* [PROBLEM STATEMENT]
Work out how many lines of the listing hold the string "computer". Answer with that number alone.

* [RECORDED DATA]

Segment Open

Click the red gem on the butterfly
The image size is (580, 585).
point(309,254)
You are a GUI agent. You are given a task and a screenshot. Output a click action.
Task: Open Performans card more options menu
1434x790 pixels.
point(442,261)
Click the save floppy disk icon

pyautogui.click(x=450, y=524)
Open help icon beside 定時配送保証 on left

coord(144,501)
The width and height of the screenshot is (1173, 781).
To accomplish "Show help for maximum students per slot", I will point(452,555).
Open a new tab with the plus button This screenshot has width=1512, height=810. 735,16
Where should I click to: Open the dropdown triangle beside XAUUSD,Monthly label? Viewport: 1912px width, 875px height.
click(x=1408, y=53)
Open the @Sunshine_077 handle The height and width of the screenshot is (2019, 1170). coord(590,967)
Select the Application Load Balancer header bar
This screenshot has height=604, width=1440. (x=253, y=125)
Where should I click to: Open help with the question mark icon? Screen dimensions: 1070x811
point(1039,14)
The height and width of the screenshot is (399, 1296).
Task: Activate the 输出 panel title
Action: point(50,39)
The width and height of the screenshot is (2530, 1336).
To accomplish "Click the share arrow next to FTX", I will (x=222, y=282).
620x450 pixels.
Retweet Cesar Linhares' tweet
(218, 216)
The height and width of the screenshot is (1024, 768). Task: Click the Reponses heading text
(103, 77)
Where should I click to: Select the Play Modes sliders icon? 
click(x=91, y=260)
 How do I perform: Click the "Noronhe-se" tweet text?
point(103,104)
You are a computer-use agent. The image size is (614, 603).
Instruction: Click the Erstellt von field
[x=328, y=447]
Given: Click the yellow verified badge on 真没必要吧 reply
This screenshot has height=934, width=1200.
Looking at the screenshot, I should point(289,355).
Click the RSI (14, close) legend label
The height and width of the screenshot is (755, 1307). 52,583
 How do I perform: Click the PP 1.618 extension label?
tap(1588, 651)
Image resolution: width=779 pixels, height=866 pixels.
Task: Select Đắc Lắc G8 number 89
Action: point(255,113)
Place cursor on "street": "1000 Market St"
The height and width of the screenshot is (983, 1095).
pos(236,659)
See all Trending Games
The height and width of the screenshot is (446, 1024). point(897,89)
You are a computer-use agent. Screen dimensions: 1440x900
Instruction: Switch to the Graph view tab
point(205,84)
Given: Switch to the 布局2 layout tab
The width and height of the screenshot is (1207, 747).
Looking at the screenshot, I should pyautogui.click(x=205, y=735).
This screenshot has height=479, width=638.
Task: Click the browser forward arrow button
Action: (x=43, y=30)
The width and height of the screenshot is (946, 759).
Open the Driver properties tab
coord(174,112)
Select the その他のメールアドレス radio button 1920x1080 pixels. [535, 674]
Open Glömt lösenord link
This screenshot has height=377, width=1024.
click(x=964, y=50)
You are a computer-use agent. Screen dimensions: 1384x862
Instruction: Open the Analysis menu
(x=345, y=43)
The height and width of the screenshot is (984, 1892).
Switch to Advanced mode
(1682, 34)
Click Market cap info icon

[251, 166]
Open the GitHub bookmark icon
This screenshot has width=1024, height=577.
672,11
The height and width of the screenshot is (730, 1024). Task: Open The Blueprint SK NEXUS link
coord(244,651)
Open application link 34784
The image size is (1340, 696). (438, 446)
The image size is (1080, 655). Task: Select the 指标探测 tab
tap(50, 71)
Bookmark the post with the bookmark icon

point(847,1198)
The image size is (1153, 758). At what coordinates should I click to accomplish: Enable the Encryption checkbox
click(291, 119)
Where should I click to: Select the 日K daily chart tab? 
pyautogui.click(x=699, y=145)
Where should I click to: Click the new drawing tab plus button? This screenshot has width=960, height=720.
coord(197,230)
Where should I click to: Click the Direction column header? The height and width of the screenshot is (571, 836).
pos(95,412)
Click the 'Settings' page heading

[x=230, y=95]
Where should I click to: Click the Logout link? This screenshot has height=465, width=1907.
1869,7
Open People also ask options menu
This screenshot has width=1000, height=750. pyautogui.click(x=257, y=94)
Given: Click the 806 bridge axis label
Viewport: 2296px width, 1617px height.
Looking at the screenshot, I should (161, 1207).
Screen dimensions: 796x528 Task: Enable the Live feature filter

Segment Closed

* [EXERCISE ANSWER]
3